1 Principles topenlarge
A key landmark is the alignment of the greater wing of the sphenoid and of the zygoma to form the lateral orbital wall. This landmark should be visualized. This landmark is not reliable if the lateral wall of the orbit is comminuted.
Correct anatomical reduction is required to reproduce the original structure of the zygomaticomaxillary complex and the proper alignment of the orbital walls. In order to achieve proper reduction of the lateral orbital wall the greater wing of the sphenoid and the zygoma must be properly aligned.
The aim is to restore the proper orbital volume and to restore proper width, AP projection, and height of the midface. Proper reduction of the zygoma addresses the issues of AP projection of the width of the midface.
It is possible that the periorbital contents may have been affected by the reduction of the zygomatic-complex fracture. Forced duction tests should be performed before and after reduction of the zygoma to make sure that the patient does not have entrapment of the soft tissues. Pre- and postoperative ophthalmologic exams should be considered in all patients who have sustained periorbital trauma.

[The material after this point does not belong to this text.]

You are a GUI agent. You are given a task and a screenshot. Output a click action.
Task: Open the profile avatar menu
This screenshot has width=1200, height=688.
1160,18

For the purpose of this demonstration of a 2-point exposure and fixation technique of the zygomatic complex, plates have been placed on the zygomaticofrontal suture and the fracture at the zygomaticomaxillary buttress.
2 Zygoma reduction method topenlarge
The first step is to obtain proper 3-D reduction of the zygoma using an elevator, hook, screw, or Carroll-Girard type device to mobilize the zygoma into its proper position.
Illustration shows reduction being performed via a transoral (Keen) approach placed through the maxillary vestibular incision using an elevator …
… or using a hook.
Threaded reduction tool
A threaded reduction tool (Carroll-Girard screw) is inserted into the zygoma through the lower eyelid incision or directly through the skin of the face and used for reduction.
3 Placement and fixation of first plate topenlarge
Placement of first plate
The first plate is placed across the frontozygomatic fracture area.
We recommend a minimum of a 5-hole plate with one hole spanning the fracture line. The plate should be properly adapted.
In this illustration, the first screw is placed in the unstable zygomatic fracture. An instrument is then used to pull the plate and zygomatic fragment in the cephalad direction to further reduce the fracture.
Fixation of first plate
Only one screw should be placed on each side of the fracture in the holes nearest to the fracture, until the surgeon has verified the proper 3-D reduction of the zygoma at the other two points. Looking through the upper eyelid incision, it is very difficult to determine the 3-D rotation of the zygoma.
While drilling holes in the periorbital area, it may be desirable to use a drill bit with a stop (commonly 6 mm stop).
The final two screws in the zygomaticofrontal plate should be placed at the end of the intervention.
4 Placement of additional plates topenlarge
Looking through the maxillary vestibular approach, the fracture of the
zygomaticomaxillary buttress is aligned. A larger L-shaped plate is ideal for
the fixation of this fracture. This is the most difficult plate to properly
adapt in a zygoma fracture. It is important that the leg of the L-plate be
placed on the most lateral portion of the lateral maxillary buttress, where the
bone is fairly thick.
It is similarly important that the foot of the L-plate is placed along the alveolar bone in a manner that the screws will not be placed into the dental roots. A common problem with this third plate is failure to properly adapt the L-plate, resulting in screw placement into the thin wall of the anterior maxillary sinus. It is not uncommon for the lateral maxillary buttress to be comminuted. In this instance using a longer L-plate with multiple screw holes may be ideal.
We recommend that lower profile plates are used at the frontozygomatic area. A stronger plate is recommended for the zygomaticomaxillary buttress.